Se-ducere, наоборот, — это отлучить женщину от ее дома, увести ее в сторону, в обособление, в тайну прежде всего от нее самой, а затем «в отдаление от других людей».
Если слова «я тебя люблю» произнесены, они приводят к потрясению отношений, которые переносят их в пространства, подразумеваемые словом.
Это слово, открывающее в теле душу. Это не тело.
Это littera, которая освобождает от оков.
От предыдущих общественных связей. От предыдущих влияний. От тянущихся из детства семейных уз.
Аргумент III. Человек не для того проходит через феномен речи, чтобы затем отказаться от ее посредничества. Я не кладу речь на стул, а вот книгу кладу. Речь — не одежда. Речь — это проявление человеческой личности, а кроме того, она посредник между людьми. На всем пространстве между двумя полюсами, личностью и группой, речь — это мир человеческого опыта.
Однако речь не в теле, не в плоти.
Трудно жить без речи. В прошлом я имел подобный опыт, отказавшись от паутины родственных уз и неверно поняв обычаи моей родни.
Это не в человеческих силах.
Однако подчеркнем то, о чем редко упоминают: жить внутри речи нелегко. Многие в ней тонут. Общество не считает, что эти утопленники страдают смертельной формой абстракции (сходный случай представляют собой мистики, хоть и находятся на другом полюсе). Более того, за их безраздельное послушание общество вознаграждает их одобрением и почестями.
Речь завораживает, а ее законы агрессивны и непреложны.

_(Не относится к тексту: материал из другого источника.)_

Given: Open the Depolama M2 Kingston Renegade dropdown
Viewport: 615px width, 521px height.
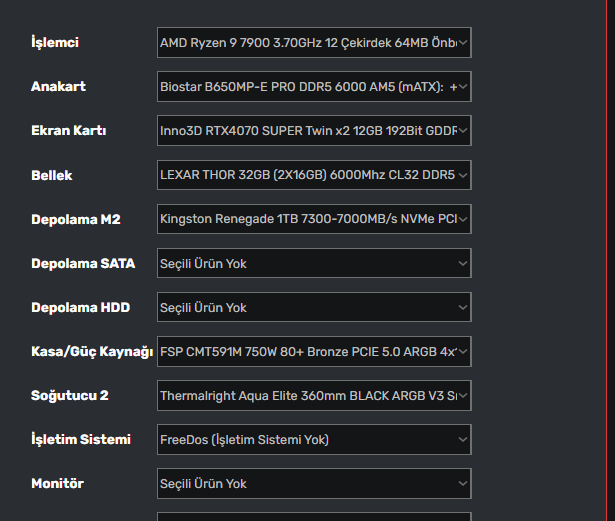Looking at the screenshot, I should point(313,219).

Прежде любовь представляла собой некую камеру, расположенную как бы вне общества, хотя и внутри человеческих сообществ. Это было последним отшельническим обычаем (ритуалом перехода, уединения), после которого начиналась нескончаемая общественная жизнь (если не считать отшельничества охотников, исключительно мужского, которое было не вполне отшельничеством).